The war funding measure, which passed 70-26, will be combined with a domestic spending package that includes expanded veterans’ education benefits among other programs.

The House still must weigh in on the legislation. Last week, it passed a drastically different bill that included calls for a timetable on the withdrawal of U.S. troops
from Iraq.

The vote came after Mr. Bush urged Congress to pass a war funding bill without congressional add-ons during a speech to troops at Fort Bragg in North Carolina.

Senators cut out all language mandating how the Iraq war is to be conducted that had been the House version. The bill provides funds into next spring, when Mr. Bush’s successor begins to set war policy.

The separate domestic spending package, which passed 75-22, served notice to the White House that Congress wants to combine spending in Iraq with priorities at home during this election year. Republicans who face
reelection broke first on the amendment, followed by GOP senators, the Washington Post reported.

Mr. Bush has promised to veto any measure that adds domestic spending to his $108 billion war funds request. The White House was against an expanded G.I. Bill, saying the cost was too high and that the generous program could entice soldiers and Marines to depart the overburdened military to earn veterans benefits rather than reenlist.

The domestic spending package includes $15.6 billion over two years to extend unemployment benefits by 13 weeks and more than $50 billion over the upcoming decade to provide returning Iraq war veterans with increased college aid.

Among the add-ons included in the legislation, some 25 Republicans abandoned Mr. Bush to endorse money for grants to local police departments, repairing roads damaged by natural disasters and boosting health
research. Just 22 stood with him.

Such initiatives included $5.8 billion to strengthen New Orleans levees, as requested by the administration, plus $3.1 billion to help Louisiana “match” federal contributions, and $1 billion for Mississippi coastal protection.

There was also $850 million for international food aid, $1.9 billion for military construction projects, and several billion dollars in various foreign aid programs — all requested by the administration.

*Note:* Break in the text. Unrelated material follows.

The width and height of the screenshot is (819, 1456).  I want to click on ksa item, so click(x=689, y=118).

Unemployment benefits would be extended for workers whose benefits have run out. The extension would cover up to 13 weeks nationwide and an additional 13 weeks in states with unemployment rates of 6 percent or
greater, including Michigan, Alaska and California. The cost is estimated at $11.1 billion over 10 years.

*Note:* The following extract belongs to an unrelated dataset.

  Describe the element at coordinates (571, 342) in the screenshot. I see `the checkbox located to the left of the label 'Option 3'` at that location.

Sen. John McCain, R-Ariz., the presumptive GOP nominee, opposed the bulked-up domestic spending. He advocated a smaller version of the G.I. Bill, adopting the administration’s argument that the original version
would deplete the military. In so doing, McCain went against the wishes of virtually every veterans organization, from the Veterans of Foreign Wars and the American Legion to the more partisan VoteVets.org,

McCain did not interrupt his campaign schedule to vote, but Democratic rivals, Sens. Barack Obama and Hillary Clinton, did.

The House is likely to consider its next step in early June after lawmakers return from a week-long recess.